*Data items*.

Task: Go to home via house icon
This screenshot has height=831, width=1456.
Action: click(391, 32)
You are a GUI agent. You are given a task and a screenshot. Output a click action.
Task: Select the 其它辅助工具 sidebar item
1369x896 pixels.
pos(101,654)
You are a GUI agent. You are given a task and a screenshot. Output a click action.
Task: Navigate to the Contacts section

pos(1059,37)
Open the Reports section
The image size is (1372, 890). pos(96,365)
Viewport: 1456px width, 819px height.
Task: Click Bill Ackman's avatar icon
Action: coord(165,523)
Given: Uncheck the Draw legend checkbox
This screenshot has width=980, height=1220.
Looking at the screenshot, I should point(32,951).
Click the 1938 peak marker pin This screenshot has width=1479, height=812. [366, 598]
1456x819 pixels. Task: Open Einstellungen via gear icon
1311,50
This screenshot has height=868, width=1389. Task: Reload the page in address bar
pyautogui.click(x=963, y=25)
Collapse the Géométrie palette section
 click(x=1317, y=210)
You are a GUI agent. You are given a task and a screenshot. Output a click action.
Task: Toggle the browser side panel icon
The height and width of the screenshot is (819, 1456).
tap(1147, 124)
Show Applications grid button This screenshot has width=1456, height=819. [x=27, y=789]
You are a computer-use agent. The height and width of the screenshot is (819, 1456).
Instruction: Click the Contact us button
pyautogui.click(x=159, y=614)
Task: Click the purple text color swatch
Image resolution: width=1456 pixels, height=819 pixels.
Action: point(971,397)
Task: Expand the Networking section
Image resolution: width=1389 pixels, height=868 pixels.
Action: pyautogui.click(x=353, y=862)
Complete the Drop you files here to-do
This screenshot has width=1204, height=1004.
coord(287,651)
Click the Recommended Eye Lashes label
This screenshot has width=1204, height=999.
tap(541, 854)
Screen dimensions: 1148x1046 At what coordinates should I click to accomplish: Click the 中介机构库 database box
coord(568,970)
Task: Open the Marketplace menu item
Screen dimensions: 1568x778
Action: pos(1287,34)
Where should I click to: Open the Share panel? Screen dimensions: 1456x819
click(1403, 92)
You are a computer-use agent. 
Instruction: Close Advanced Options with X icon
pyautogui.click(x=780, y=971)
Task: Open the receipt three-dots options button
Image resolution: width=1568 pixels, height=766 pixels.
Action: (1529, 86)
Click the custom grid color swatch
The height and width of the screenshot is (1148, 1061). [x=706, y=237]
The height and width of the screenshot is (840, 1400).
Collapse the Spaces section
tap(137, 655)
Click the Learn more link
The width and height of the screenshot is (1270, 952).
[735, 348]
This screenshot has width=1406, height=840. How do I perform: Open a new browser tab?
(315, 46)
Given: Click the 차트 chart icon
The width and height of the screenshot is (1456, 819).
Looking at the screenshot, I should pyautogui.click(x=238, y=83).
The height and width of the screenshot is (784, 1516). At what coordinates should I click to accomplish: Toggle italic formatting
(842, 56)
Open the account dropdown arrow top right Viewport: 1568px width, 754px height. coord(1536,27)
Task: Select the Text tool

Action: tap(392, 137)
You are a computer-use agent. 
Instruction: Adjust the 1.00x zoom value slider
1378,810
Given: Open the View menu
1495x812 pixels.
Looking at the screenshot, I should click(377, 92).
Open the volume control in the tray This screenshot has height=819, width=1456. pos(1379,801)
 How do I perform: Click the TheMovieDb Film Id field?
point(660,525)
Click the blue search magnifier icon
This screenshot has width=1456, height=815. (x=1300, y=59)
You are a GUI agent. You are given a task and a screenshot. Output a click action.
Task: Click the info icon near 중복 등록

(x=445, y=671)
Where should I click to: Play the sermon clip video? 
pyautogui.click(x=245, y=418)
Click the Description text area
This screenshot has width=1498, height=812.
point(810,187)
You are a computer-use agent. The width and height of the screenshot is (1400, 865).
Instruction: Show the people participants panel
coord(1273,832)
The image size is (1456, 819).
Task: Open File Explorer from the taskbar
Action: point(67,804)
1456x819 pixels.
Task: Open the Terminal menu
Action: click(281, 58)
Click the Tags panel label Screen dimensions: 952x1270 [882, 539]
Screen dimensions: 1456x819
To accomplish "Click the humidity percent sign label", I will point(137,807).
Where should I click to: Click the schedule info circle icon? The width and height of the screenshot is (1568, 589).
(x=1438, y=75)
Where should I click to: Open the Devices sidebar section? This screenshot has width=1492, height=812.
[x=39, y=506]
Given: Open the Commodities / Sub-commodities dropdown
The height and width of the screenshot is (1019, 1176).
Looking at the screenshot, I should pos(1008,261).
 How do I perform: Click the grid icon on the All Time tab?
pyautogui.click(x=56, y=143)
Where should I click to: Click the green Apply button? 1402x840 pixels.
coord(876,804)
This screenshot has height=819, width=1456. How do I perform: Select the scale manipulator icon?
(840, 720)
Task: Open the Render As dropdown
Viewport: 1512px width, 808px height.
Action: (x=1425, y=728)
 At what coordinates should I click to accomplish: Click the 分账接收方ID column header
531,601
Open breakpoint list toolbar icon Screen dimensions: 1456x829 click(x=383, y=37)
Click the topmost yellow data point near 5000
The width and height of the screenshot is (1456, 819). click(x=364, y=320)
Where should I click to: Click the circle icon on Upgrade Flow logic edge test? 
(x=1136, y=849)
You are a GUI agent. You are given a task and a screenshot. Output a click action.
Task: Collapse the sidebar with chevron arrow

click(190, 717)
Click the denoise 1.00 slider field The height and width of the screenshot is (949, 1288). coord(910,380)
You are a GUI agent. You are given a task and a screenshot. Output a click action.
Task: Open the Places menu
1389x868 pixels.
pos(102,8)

*EXERCISE DESCRIPTION*. Go through the entries and copy every line with "computer".

*OUTPUT*.
You are a computer-use agent. The height and width of the screenshot is (819, 1456).
You are a computer-use agent. 
You are a computer-use agent. 
You are a computer-use agent. The width and height of the screenshot is (1400, 865).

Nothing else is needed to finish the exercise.